* [REQUIRED WORK]
• a. Reproduce the full article on Amelia Earhart's disappearance word for word.
• b. Find each line of the entries that contains the string "header", and copy those lines. Matching is case-sensitive.

* start GIVEN PASSAGE *

BY GINA G. SCALA
NEWJERSEYNEWSROOM.COM
From the moment Amelia Earhart’s plane disappeared over the South Pacific, the world has been mystified by her fate. Now, nearly 75 years later, her lot and that of navigator Fred Noonan is believed to be uncovered.
On Friday, The International Group for Historic Aircraft Recovery (TIGHAR), which has been investigating one of the 20th century’s most famous disappearances, said it believes Earhart and Noonan died on an uninhabited island in the southwestern Pacific republic of Kiribati.
Earhart, who gained famed as the first woman to fly solo across the Atlantic Ocean, vanished during an attempt to circle the world near the equator. Later declared missing and eventually dead, many believed her plane ran out of fuel and crashed into the ocean.
But TIGHAR researchers found an anti-freckle cream bottle, broken into five pieces, on Nikumaroro Island, Discovery News reported. When those fragments were reassembled, they made up a nearly complete bottle, identical in shape to the ones used by Dr. C. H Berry's Freckle Ointment. The ointment was marketed in the early 20th century as a concoction guaranteed to make freckles fade, according to Discovery News.
"It's well documented Amelia had freckles and disliked having them," Joe Cerniglia, the TIGHAR researcher who spotted the freckle ointment as a possible match, told Discovery News.
These latest findings lead researchers to conclude Earhart and Noonan were low on fuel and unable to find their next scheduled stopping point – Howland Island; they radioed their position before landing on a reef at uninhabited Gardner Island, a small coral atoll now known as Nikumaroro Island.

* end GIVEN PASSAGE *
* start EXCERPTED DATA *

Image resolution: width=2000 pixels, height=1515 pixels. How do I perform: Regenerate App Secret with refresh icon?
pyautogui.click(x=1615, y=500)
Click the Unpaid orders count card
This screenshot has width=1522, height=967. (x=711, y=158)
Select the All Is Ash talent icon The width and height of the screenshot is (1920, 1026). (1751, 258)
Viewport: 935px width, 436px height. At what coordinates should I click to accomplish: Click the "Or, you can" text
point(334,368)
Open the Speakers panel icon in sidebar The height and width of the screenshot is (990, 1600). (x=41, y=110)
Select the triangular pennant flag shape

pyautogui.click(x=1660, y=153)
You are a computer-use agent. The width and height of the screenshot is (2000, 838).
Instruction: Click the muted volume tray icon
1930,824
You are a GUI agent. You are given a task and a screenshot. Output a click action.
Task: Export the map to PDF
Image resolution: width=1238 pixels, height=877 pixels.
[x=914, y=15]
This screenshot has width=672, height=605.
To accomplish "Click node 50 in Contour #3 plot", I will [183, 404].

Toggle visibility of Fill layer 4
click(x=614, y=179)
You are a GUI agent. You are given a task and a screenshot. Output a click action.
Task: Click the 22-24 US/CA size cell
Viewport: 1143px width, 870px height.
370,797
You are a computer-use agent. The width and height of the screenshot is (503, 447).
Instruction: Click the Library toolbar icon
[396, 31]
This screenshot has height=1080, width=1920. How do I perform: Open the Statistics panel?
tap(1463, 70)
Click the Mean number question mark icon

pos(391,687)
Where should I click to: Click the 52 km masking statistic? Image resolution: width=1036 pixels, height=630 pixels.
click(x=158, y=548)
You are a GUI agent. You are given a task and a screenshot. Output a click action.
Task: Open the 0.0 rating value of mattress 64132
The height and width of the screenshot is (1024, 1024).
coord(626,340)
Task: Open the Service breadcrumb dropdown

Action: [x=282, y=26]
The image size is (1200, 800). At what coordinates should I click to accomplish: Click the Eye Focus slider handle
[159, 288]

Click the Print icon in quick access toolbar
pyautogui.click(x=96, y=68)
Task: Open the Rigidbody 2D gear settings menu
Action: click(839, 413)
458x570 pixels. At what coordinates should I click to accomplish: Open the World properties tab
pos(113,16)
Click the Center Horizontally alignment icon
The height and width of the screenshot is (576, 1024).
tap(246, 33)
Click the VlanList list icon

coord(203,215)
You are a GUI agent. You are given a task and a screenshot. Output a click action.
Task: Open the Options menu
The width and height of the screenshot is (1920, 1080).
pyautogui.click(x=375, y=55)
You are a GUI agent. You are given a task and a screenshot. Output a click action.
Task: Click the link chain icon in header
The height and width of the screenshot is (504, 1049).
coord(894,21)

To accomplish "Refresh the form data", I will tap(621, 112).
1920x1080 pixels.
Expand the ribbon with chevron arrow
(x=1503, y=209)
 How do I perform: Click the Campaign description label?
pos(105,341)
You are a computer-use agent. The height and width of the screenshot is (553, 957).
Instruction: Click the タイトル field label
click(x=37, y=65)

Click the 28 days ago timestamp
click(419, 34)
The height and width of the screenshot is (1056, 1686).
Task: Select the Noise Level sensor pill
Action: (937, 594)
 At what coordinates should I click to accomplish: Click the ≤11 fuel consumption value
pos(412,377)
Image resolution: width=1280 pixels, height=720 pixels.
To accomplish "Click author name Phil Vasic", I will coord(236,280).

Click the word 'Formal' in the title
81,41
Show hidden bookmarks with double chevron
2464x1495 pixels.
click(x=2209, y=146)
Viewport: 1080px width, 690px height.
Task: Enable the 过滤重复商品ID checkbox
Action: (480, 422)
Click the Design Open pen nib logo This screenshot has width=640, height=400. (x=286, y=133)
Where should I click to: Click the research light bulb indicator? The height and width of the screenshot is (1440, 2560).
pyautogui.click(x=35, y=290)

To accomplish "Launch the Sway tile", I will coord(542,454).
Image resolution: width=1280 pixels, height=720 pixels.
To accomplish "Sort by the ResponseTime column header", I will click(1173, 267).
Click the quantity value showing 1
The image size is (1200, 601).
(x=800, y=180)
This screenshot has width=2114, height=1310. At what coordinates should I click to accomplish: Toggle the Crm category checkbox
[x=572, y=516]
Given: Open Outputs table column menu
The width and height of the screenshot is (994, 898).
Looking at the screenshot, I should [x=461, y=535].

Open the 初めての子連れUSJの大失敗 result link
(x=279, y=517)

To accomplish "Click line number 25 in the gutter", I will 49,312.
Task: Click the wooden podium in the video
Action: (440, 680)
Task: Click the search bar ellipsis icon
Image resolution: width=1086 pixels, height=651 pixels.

* end EXCERPTED DATA *

* [TASK RESULTS]
• a.
BY GINA G. SCALA
NEWJERSEYNEWSROOM.COM
From the moment Amelia Earhart’s plane disappeared over the South Pacific, the world has been mystified by her fate. Now, nearly 75 years later, her lot and that of navigator Fred Noonan is believed to be uncovered.
On Friday, The International Group for Historic Aircraft Recovery (TIGHAR), which has been investigating one of the 20th century’s most famous disappearances, said it believes Earhart and Noonan died on an uninhabited island in the southwestern Pacific republic of Kiribati.
Earhart, who gained famed as the first woman to fly solo across the Atlantic Ocean, vanished during an attempt to circle the world near the equator. Later declared missing and eventually dead, many believed her plane ran out of fuel and crashed into the ocean.
But TIGHAR researchers found an anti-freckle cream bottle, broken into five pieces, on Nikumaroro Island, Discovery News reported. When those fragments were reassembled, they made up a nearly complete bottle, identical in shape to the ones used by Dr. C. H Berry's Freckle Ointment. The ointment was marketed in the early 20th century as a concoction guaranteed to make freckles fade, according to Discovery News.
"It's well documented Amelia had freckles and disliked having them," Joe Cerniglia, the TIGHAR researcher who spotted the freckle ointment as a possible match, told Discovery News.
These latest findings lead researchers to conclude Earhart and Noonan were low on fuel and unable to find their next scheduled stopping point – Howland Island; they radioed their position before landing on a reef at uninhabited Gardner Island, a small coral atoll now known as Nikumaroro Island.

• b.
Task: Click the link chain icon in header
To accomplish "Sort by the ResponseTime column header", I will click(1173, 267).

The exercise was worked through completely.